- From: Lofton Henderson <lofton@rockynet.com>
- Date: Fri, 25 Oct 2002 10:59:52 -0600
- To: www-qa-wg@w3.org
Ref: http://www.w3.org/QA/WG/2002/10/qaframe-spec-20021025 A TOC entry is required for each of checkpoints 3.1, 4.1, 5.1, 7.5, 8.5, 9.7, 10.10 (note numbering problem). About 3.1, Dom asks: "@@@ What about specs that don't have TOC? and to which spec (the profile itself, the standard profiled, the rules for profiles?) does that apply?" Our goal is this: it should be easy for the user to find all of the information necessary to understand the conformance policy and all of its details, regardless of spec partitioning.
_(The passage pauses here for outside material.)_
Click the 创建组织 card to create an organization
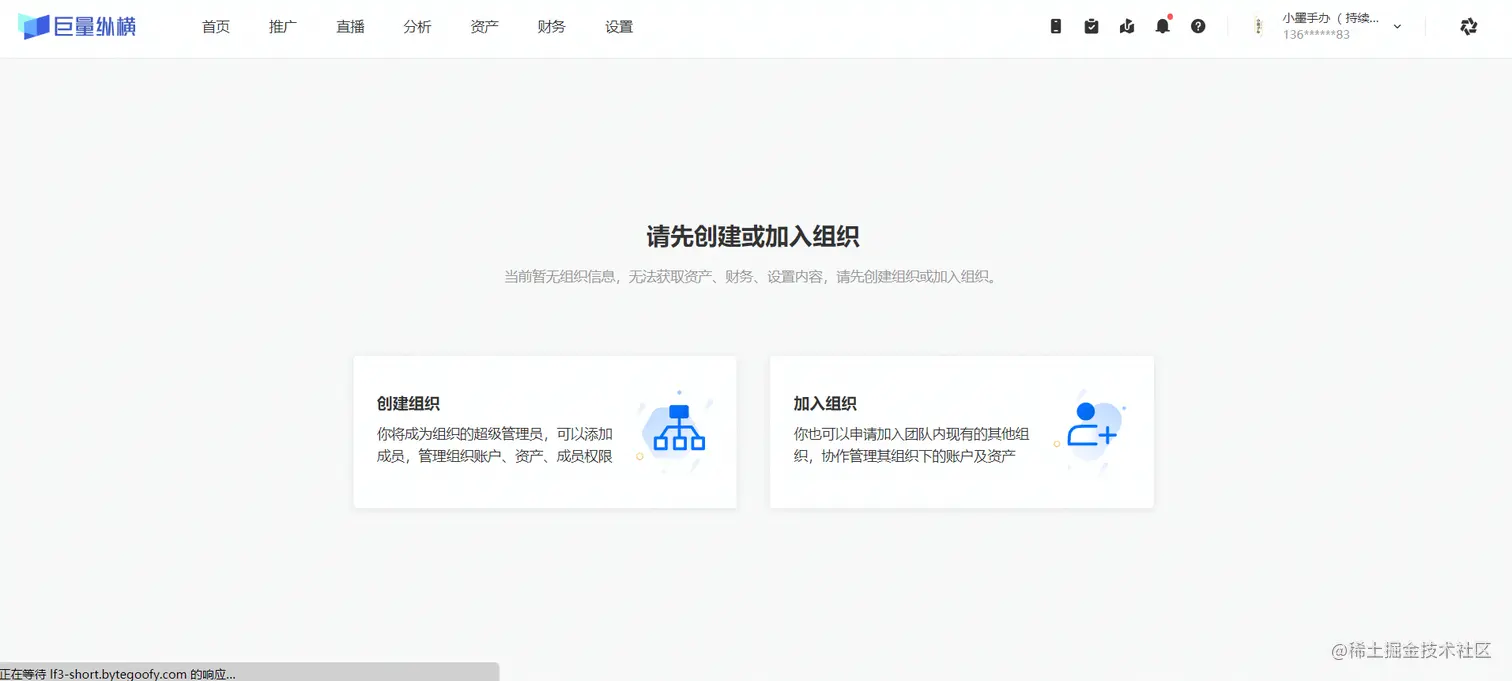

I think that we intend this to be true in every "spec", even if the spec is partitioned and published in separate bits. Starting in any bit, you should be able to quickly find everything you need to know about conformance, so that you could implement the described stuff in the (bit of) spec, or assess an implementation, or write a test suite. If the target spec in question is part of a larger system -- i.e., there are other technologies and specifications that are needed in order to implement or assess or build TM -- then you still must be able to find everything easily, even if it is in other specs (which might all be partitioned bits of a bigger family of documents). Does this sound right so far? If so ... then we need checkpoint(s) that enforce it. In other words, I think it implies that there *must* be a TOC (or some equivalent document navigation/discovery mechanism). To answer Dom's questions, maybe we need to be clearer about our expectation -- whether a spec is a single isolated document, or a part of a bigger family of documents or partitioned system of specifications, you need to be able to easily find all key conformance information. Going further -- and this is probably beyond the scope of what we can do by 6-nov -- I have been thinking whether we could unify all of these somehow, possibly in conjunction with some changes in GL10 and/or GL6. More later. -Lofton.